Par cette critique, Vico a paru rejeter sur la méthode les accusations que Descartes avait lancées contre l’invention topique, qu’il avait définie comme une méthode livrée à l’instinct et au hasard. Or cette rétorsion apparaît injuste, dans la mesure où Descartes a choisi la méthode analytique pour s’opposer à une méthode d’invention non dirigée. Elle serait aussi fausse, car la méthode déductive se poursuit de proche en proche par un enchaînement sans ruptures.
On comprend donc mal comment une telle méthode pourrait se laisser dominer par le hasard. Mais Vico a dû avoir ses raisons, puisqu’il connaissait bien les intentions de Descartes et le caractère de la méthode. Pour le comprendre, il convient de se rapporter à sa théorie du sorite, qu’il a interprété comme une force d’argumentation, axée sur des relations de proximité de cause à cause. Or cette forme n’est valable que si elle est appliquée à des matières qui la supportent, où la relation de proximité est un rapport de nécessité, ce qui est le cas des mathématiques (21).
Mais comment reconnaître qu’une telle relation de contiguïté est bien un rapport de nécessité ? Pour Vico, l’unique moyen est la création a priori de cette relation. Il a ainsi transporté le sorite de la déduction analytique à la déduction synthétique.
En effet, faisant abstraction de la synthèse a priori, il ne restait que deux possibilités de comprendre le sorite : ou bien le résoudre dans la structure du syllogisme à plusieurs termes moyens, comme l’avait compris Arnauld, ou bien se fonder sur son enchaînement, sans recourir à d’autre justification que l’interruption de sa progression, comme l’avait conçu – à mon sens – Descartes lui-même. La déduction ne serait que la succession sans interruption d’une suite d’intuitions.
En conséquence, selon la première interprétation, le sorite ne pourrait pas prétendre à la découverte de la vérité.
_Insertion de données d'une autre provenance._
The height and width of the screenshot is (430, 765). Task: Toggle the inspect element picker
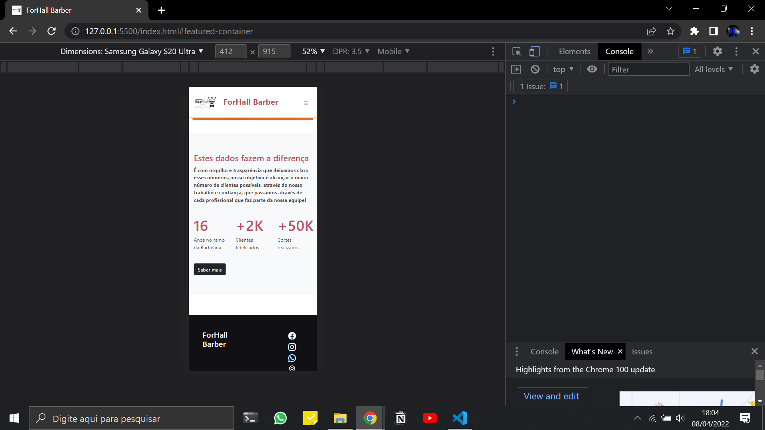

Il tomberait sous la critique faite au syllogisme par Descartes : il ne pourrait pas être inventif, puisqu’il possèderait déjà à l’avance, dans la majeure, la vérité qu’il prétendrait découvrir. Mais dans le second cas le sorite – ainsi que je l’ai déjà dit par ailleurs – ne serait pas déductif, mais l’expérience d’une contiguïté sans faille. Mais comment l’esprit peut-il être sûr qu’entre des idées si apparemment reliées n’existe pas d’espace ? Et si, sous l’apparence de la contiguïté, il y avait des écarts ?
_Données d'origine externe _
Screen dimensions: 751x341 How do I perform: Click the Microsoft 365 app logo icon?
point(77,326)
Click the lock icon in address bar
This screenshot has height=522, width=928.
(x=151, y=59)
Vico a saisi l’esprit au moment où le processus déductif aboutit à la vision de substances simples. L’esprit se trouve alors en face de combinaisons qu’il n’a pas produites. L’enchaînement déductif s’est arrêté au moment de l’apparition des natures simples, et l’esprit n’a pas de recul pour savoir si cet apparaître au niveau de l’expérience est vrai. Mais comment pourrait-il prendre du recul si la pensée demeure soudée à l’intuition ? Passive, la pensée pensante n’a aucune possibilité de revenir à elle-même pour assumer critiquement l’idée ; elle est tellement dupe de l’objectivité qu’elle ne peut se connaître elle-même que comme idée-vérité.
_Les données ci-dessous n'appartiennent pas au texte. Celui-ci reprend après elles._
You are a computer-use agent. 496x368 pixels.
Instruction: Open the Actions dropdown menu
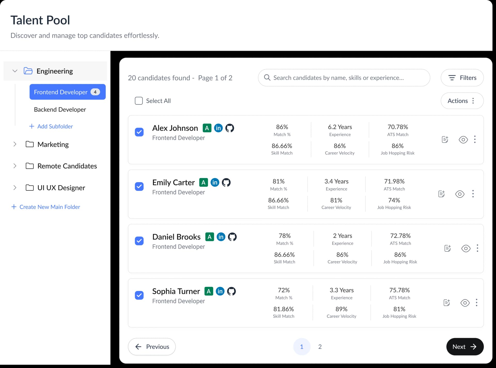pyautogui.click(x=462, y=101)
L’évidence devient alors le signe de l’impossibilité de la pensée de dépasser l’écart qui la sépare de l’objet. La philosophie moderne a montré combien cet écart est étendu et complexe ! Il faut en conclure que, si l’enjeu du sorite est l’expérience de l’intuition, il est impossible de parvenir à une pensée démonstrative, puisque tout au long de la chaîne déductive la pensée ne pose pas la vérité, mais qu’elle la trouve. Le processus de la pensée n’est plus qu’un récit, reproduisant ce que l’esprit voit au niveau de son expérience.
Pour que les jugements nécessaires soient possibles, leur union – pour Vico – devrait être produite par le sujet. La déduction est valable, et elle est aussi une réduction à la pensée. Démontrer, c’est réduire à la pensée. Impossible au niveau topique, cette réduction devient la caractéristique de la pensée mathématique, dont les éléments sont création de l’ingenium. Le sorite mathématique est certain dans la mesure où, dans l’enchaînement déductif des idées, l’esprit prend conscience d’être créateur de leurs liaisons. Démontrer, c’est donc créer.